Thus all the results about the null distribution of rank-based statistics (such as the Wilcoxon rank-sum) derived for the randomization model also apply to the population model under the assumption of random sampling and random assignment, provided the parent population is sufficiently large and the distribution of the data is continuous. The resulting tests remain nonparametric: the significance levels do not depend on the form of F=FX=FY.

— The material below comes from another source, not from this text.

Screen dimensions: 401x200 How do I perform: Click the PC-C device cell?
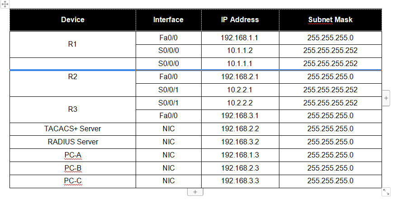[x=73, y=181]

When the distribution of the data is not continuous, and the probability of ties among the data is greater than zero, the null distribution of the mid-ranks indeed depends on F=FX=FY, because F determines the null probability of tied observations. If we condition on the list of midranks, however, the conditional distribution of the allocation of midranks to treatment and control is the same as it is for the randomization model, so we can construct tests at conditional significance levels using the same computations as before. The unconditional significance level of such tests is a weighted average of the conditional significance levels, because if {Aj: j=1, … , K} is a partition of the whole outcome space, then for any event A (and in particular the event that we commit a type I error),

P(A) = P(A1)×P(A|A1) + P(A2)×P(A|A2) + … + P(AK)×P(A|AK).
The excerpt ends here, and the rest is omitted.